20 drops neroli essential oil
20 drops petitgrain essential oil
8 fluid oz. distilled water
Combine essential oils with distilled water in a glass bottle with a spray atomizer attachment. Shake well , close your eyes and lightly mist your face as often as desired.
Stress Busting Body & Massage Oil
8 drops neroli essential oil
8 drops lavender essential oil
4 drops orange essential oil
4 drops petitgrain essential oil
4 fluid oz. almond oil
Mix essential oils into almond oil and pour into bottle. Use on specific areas, or for a full body massage.
Radiance Facial Toner
This is especially awesome for delicate or couperose skin. But it will rejuvenate aging skin and benefit all skin types
½ cup aloe vera juice
¼ cup rosewater or orange blossom hydrosol
¼ teaspoon glycerin
1 drop neroli essential oil
1 drop rose essential oil
Combine all ingredients in an 8 oz bottle. Apply with cotton balls or use a spritzer top to mist the skin. Be sure to shake well before using.
Where Do You Find Neroli Oil?
Can you make you own? Unfortunately not. It’s difficult to make any type of essential oil because of the complicated and expensive distillation equipment – and getting your hands on enough bitter orange blossoms would be a difficult proposition indeed.
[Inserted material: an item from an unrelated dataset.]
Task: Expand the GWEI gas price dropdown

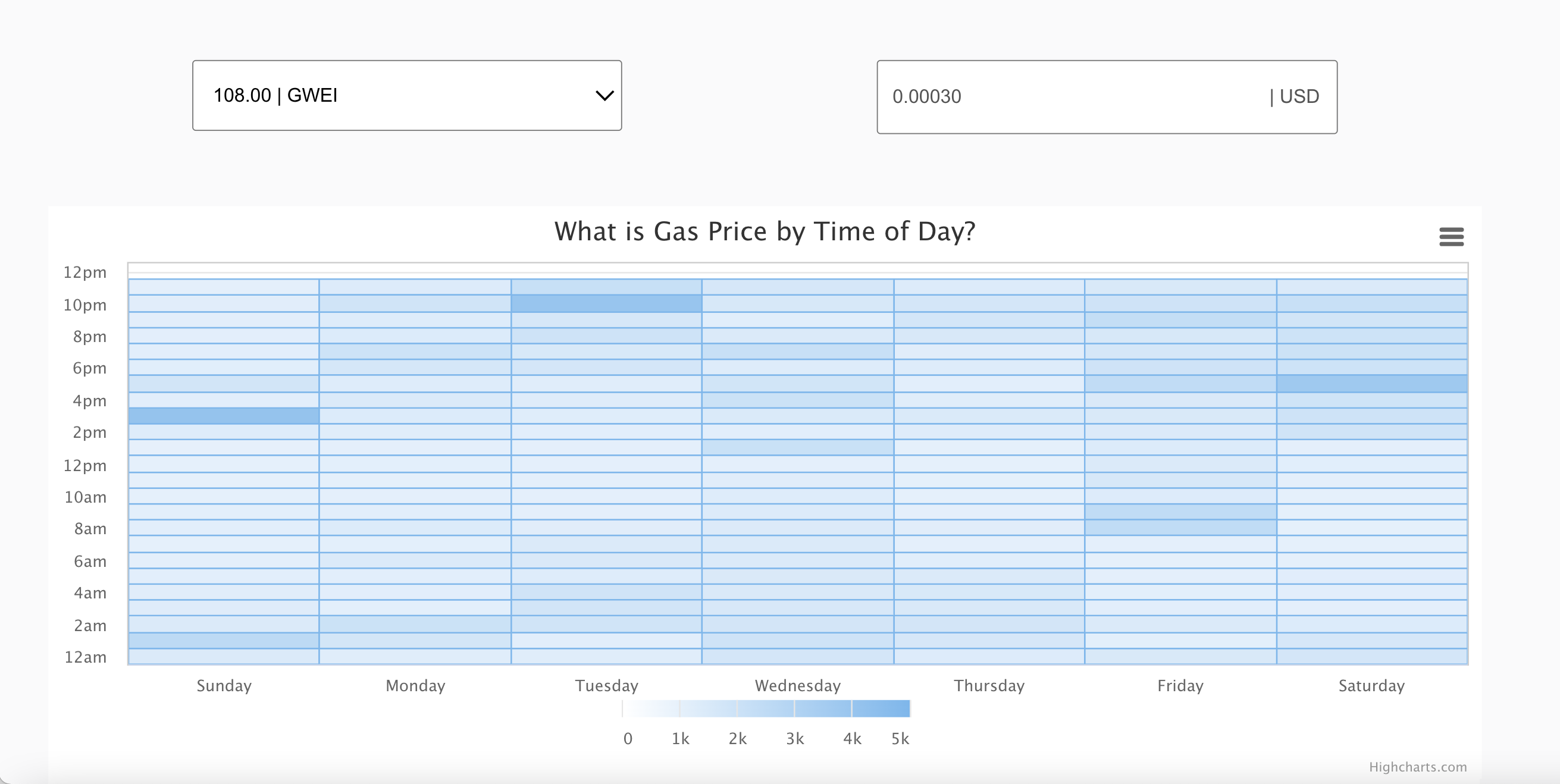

So alas, you will have to dig into your wallet if you want some neroli. And when you do buy it, you want to be sure you have the real thing and the best. That’s why I recommend purchasing specific brands that disclose Latin names and are known to sell unadulterated products.
Labels such as Simplers, Primavera and Oshadhi all indicate high quality essential oils. Aura Cacia makes a “Neroli Precious” that has is already mixed with jojoba oil in perfect proportions. It smells like the real thing, just lasts a lot longer. If you go this route, don’t mix it further with more carrier oil though.
Although petitgrain oil has its own therapeutic uses as mentioned above, it is unfortunately also used to adulterate neroli oil. So the bottle will say ‘neroli’ but what you are getting is a blend – you want to know this and it’s unethical for companies not to disclose. Plain old inexpensive orange oil is also used as an adulterant, it comes from the more plentiful flowers of the sweet orange tree.
If you are able to purchase neroli oil in person, use your sniffer. The nose always knows. Neroli oil that is adulterated with petitgrain will have a slightly bitter-woody nuance – totally different than the more sweet and delicate aroma of pure neroli. If you are buying your essential oils online, be sure you purchase from one of the reputable companies.
Your turn! Have I inspired you to check out this awesome essential oil and start your own love affair? Or have you used neroli before – and if so, for what? Let’s discuss!